The metal plunged as much as 8.7% to $1,300 an ounce, down from its record high of $1.3170 an ounce last week.
The decline came amid the worst-ever sell-off in gold prices, as traders sought refuge in cash amid a global stock market rout.
Gold is a commodity that has been heavily influenced by the global financial crisis and has lost a quarter of its value over the past five years.
It is traded for roughly $3,600 an ounce on exchanges.
On Wednesday, gold fell more than 2% to a four-month high of about $1:29,280.
Gold is now trading for about $2,500 an ounce.
Gold stocks are up 1.5% over the last year.
A Bloomberg survey of 200 leading global investors found that investors are weighing gold in anticipation of a strong dollar and continued geopolitical tensions.
Investors are worried that a collapse in gold could drive down the value of the dollar and put a dent in the global economy.
A decline in the price of gold would also increase the risk of the United States losing its role as the world’s dominant reserve currency, said Jim Molloy, head of the London-based global asset management group MSCI Gold Partners.
The decline in gold has been the most significant financial setback to a U.S. economy that has shed more than 10 million jobs in the past year.
Gold has long been a hedge against inflation and other risks.
Its value is set to plunge in the face of continued political turmoil in China, and other countries, including Russia and Europe, are also tightening monetary policies to shore up the economy.
The central bank last week signaled it would cut its benchmark interest rate, from 1.75% to 0.75%, as it weighs whether to raise interest rates.
Gold stocks in the S&P 500 index rose 1.4% to 2,726.56, while gold futures in London rose 2.7%.
Gold fell to its lowest price since September 2009, when it hit a record high in September 2010 and hit a four year high.
It also slid from a record in January 2015, when its value was $1 a ounce.
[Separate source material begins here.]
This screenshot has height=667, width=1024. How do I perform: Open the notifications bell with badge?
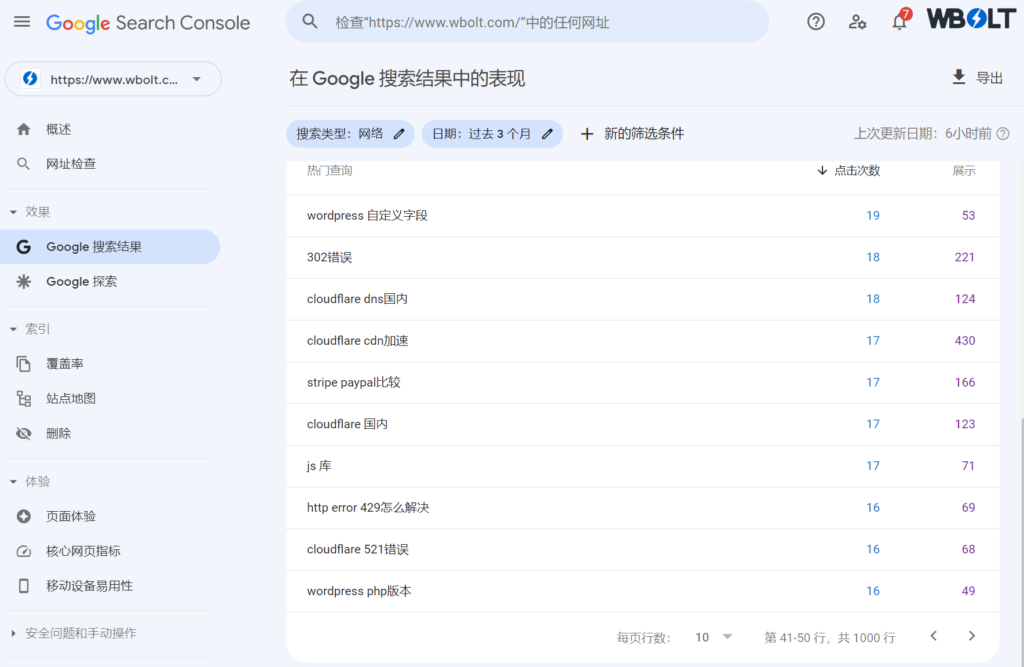(x=899, y=22)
Gold has become increasingly valuable to investors since China lifted its crackdown on gold imports last year and other governments tightened controls.
Its price plummeted in the first quarter of 2017, but it rebounded this year, hitting a record $1 an ounce earlier this year.
China, India and others have also tightened controls on gold, making it harder for investors to access it.
Gold was the biggest gainer on Wednesday on Wall Street.
The benchmark S&P 500 lost 2.2% to 1,724.23.
Gold shares rose 2% on the New York Stock Exchange, while the Russell 2000 climbed 2.5%.
The dollar fell to 97.65 US cents at 1:30 p.m. in New York, its lowest level since May 2009.
The yen also fell to 96.15 Japanese yen, its weakest level since November 2014.
The greenback weakened to 96 US cents from 96.45 yen.
The European Central Bank raised interest rates Wednesday, a sign the European Union will continue its monetary stimulus program, but traders and investors said the Fed may not be able to continue pumping money into the economy until the U.K. and other markets begin to recover.